Mais, loin de se reposer sur leurs lauriers, les leaders historiques contre-attaquent. La division Produits Publics du groupe L’Oréal, à laquelle appartiennent des poids lourds comme L’Oréal Paris ou Maybelline, accompagnera, dès le second trimestre de 2016, l’entrée sur le marché belge des 1 800 références de l’Américain Nyx Cosmetics, largement popularisé en Europe par les réseaux sociaux.  » Le maquillage est par essence un marché d’envie, note Valentine Guisset, marketing manager make-up pour la Belgique. Il n’y a pas vraiment de limite à ce qu’une femme peut vouloir acheter car elle peut craquer pour une couleur ou un pinceau sans rendre obsolète ce qu’elle a déjà chez elle. La force de marques comme L’Oréal Paris ou Maybelline, c’est leur expérience bien sûr – trente ans pour l’une, cent ans pour l’autre -, qui leur permet d’être toujours à la pointe de l’innovation mais aussi, par rapport à ces nouveaux entrants, la puissance de leur réseau de distribution. Nous sommes présents dans plus de 1 000 points de vente en Belgique, ce qui nous assure une belle proximité avec nos consommatrices.  » Pour compenser l’absence de conseils dans les drogueries et les supermarchés, ces spécialistes de la beauté créent leurs tutoriels, rebondissent sur les idées postées par leurs utilisatrices et s’inspirent même de leurs recherches pour développer d’autres propositions, comme ce fut le cas l’an dernier pour les kits de  » contouring « … numéro deux des recherches sur le Net après les demandes de conseils pour réaliser un smoky eye !

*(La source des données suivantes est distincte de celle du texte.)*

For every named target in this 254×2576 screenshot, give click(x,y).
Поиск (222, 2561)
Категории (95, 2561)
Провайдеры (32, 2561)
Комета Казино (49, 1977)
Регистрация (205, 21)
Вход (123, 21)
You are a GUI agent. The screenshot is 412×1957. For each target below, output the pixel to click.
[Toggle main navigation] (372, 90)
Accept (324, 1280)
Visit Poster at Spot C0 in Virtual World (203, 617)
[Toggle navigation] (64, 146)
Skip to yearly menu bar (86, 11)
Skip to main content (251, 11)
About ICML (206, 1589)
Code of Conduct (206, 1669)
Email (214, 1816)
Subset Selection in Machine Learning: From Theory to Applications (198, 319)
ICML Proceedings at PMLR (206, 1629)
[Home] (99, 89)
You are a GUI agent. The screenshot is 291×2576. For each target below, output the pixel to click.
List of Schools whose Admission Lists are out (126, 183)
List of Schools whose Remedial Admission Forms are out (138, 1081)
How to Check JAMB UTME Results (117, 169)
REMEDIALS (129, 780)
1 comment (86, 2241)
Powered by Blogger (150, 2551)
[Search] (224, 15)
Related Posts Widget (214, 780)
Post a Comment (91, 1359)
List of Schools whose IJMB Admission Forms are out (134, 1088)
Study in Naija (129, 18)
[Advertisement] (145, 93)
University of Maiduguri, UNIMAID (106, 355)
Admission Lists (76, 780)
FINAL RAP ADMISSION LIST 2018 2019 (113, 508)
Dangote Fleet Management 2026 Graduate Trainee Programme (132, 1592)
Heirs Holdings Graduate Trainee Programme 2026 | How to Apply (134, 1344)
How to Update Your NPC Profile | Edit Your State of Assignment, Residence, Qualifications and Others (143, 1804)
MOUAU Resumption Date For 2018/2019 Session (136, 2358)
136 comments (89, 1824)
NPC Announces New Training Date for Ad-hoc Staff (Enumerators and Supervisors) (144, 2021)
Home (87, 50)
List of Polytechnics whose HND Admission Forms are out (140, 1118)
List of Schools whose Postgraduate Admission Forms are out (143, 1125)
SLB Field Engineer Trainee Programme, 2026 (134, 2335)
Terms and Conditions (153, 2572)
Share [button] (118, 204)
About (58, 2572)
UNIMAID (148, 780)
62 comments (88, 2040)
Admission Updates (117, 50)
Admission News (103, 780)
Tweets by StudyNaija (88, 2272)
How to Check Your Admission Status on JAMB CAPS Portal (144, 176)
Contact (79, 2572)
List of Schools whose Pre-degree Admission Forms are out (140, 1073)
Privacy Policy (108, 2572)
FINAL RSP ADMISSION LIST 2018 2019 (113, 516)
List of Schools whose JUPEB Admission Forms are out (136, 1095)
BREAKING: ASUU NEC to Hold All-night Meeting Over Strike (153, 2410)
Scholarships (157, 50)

 » Le développement de ces acteurs témoigne d’un dynamisme du marché dont les maisons de beauté de luxe ne peuvent que se féliciter, renchérit Carole Jean, directrice marketing de Lancôme Benelux. Ce segment supplémentaire fait venir à la beauté des femmes qui, dans le cas de certaines, deviendront nos futures clientes. J’y vois moins une concurrence qu’une complémentarité. Dans cet écosystème, chacun a une place bien à lui. A nous l’innovation nécessitant des investissements qui n’entrent pas dans l’équation économique de ces marques et qui peut s’appuyer, dans le cas de Lancôme, sur une expérience de quatre-vingts ans. A nous d’inventer des gestes différents, des textures novatrices – je pense notamment au mascara Grandiôse ou au fond de teint Miracle Cushion – car c’est aussi ce qu’attendent les consommatrices d’une maison de luxe.  » Pour les accompagner dans ces apprentissages, la marque à la rose n’a pas non plus hésité à s’adjoindre les services de Lisa Eldridge, l’une des premières make-up artists habituées à maquiller les plus grandes stars tout en proposant des tutoriels destinés à toutes celles qui souhaitent tirer le meilleur de leurs palettes.  » Pendant trop longtemps, on a dit aux femmes, les hommes surtout, ce qu’elles devaient faire notamment lorsqu’elles se maquillaient, ironise la directrice de la création maquillage Lancôme. C’est insultant de leur suggérer des looks ou des produits qu’elles ne pourront pas appliquer elles-mêmes à la maison. Il est important de les initier lentement à la nouveauté en les prenant par la main.  » Cet automne déjà, crayons et mascaras se sont mis au mauve et au bleu électrique. L’an prochain, ce sont les camaïeux de rouges à lèvres – et tant pis pour certains best-sellers – qui seront rafraîchis dans le but assumé de plaire à un public plus jeune et plus connecté. Dans tous les segments de ce business en pleine mutation, la révolution colorielle est lancée.